__TASK REQUIREMENTS__
Translate this sentence from the article below on John Kerry and clean energy into Spanish: "Kerry highlighted hydrogen energy, which can be made from natural gas, as a new line of business for oil and gas companies."

__STUDY TEXT__
- - - - -

Kerry is bullish on investments in clean energy
The recent shift by global industries toward clean energy represents “an unprecedented level of interest,” which shows little sign of slowing down, John Kerry, the U.S. special presidential envoy for climate, said Tuesday.
“The marketplace is making the decison for people, not government, not regulation,” said Kerry, the former secretary of state, speaking at the CERAWeek by IHS Markit conference. “It's the market of the future, and you're already seeing massive allocations. I think this is going to race ahead.”
Kerry’s comments came amid increasing warnings from the United Nations that governments are not moving fast enough to enact policies to reduce greenhouse gas emissions and keep their pledge to limit the planet to no more than a 1.5-degrees Celsius increase in temperature.
But corporations are showing less lag,
with U.S. auto giant GM recently announcing it would stop producing gasoline and diesel powered vehicles by 2035 and BP pledging to be net zero emissions by 2050 — including the carbon emissions from the oil and gas products it sells.
Kerry highlighted hydrogen energy, which can be made from natural gas, as a new line of business for oil and gas companies.
“The fossil fuel industry could clearly do a lot more into being full-fledged energy companies that are embracing these new technologies,” he said. “I don't object to fossil fuels. I object to the byproducts, namely carbon dioxide and methane.”
But private sector's ability to address climate is limited. In a discussion with former energy secretary Ernest Moniz at CERAWeek, Kerry mentioned the dire need to modernize the U.S. power grid to enable the movement of electricity over long distances, pointing to the recent blackouts in Texas as a “prime example.”

- - - - -

__DATA EXCERPT__
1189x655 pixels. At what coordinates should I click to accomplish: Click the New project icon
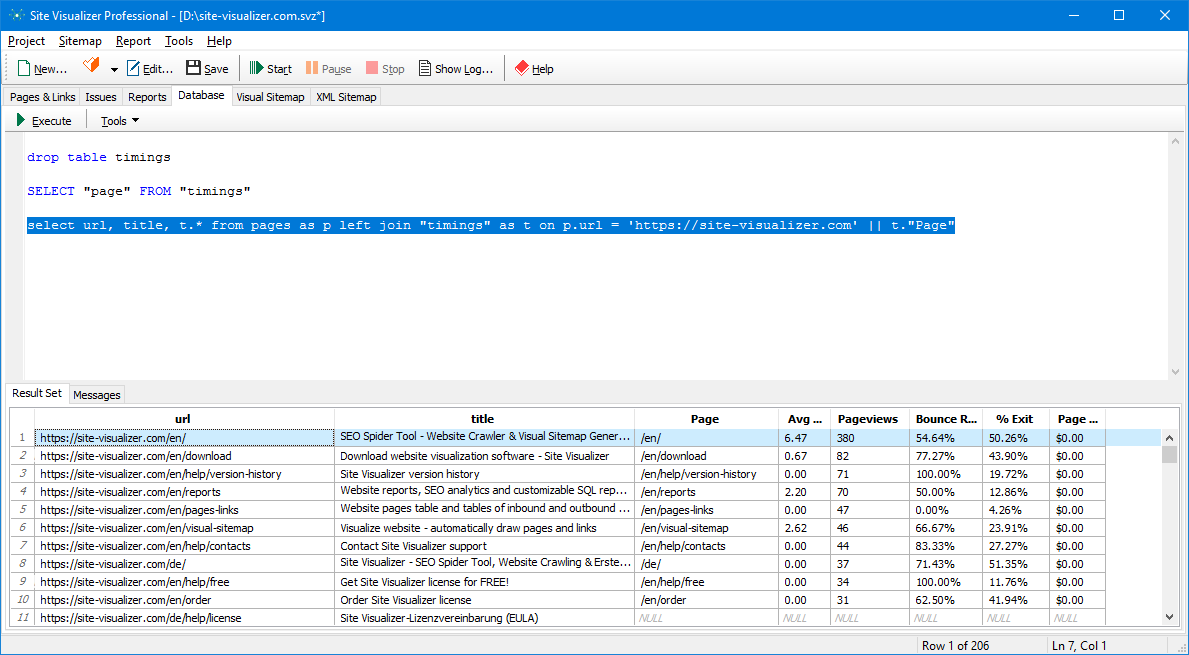24,68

- - - - -

__EXPECTED OUTPUT__
Kerry destacó la energía de hidrógeno, que puede producirse a partir del gas natural, como una nueva línea de negocio para las compañías de petróleo y gas.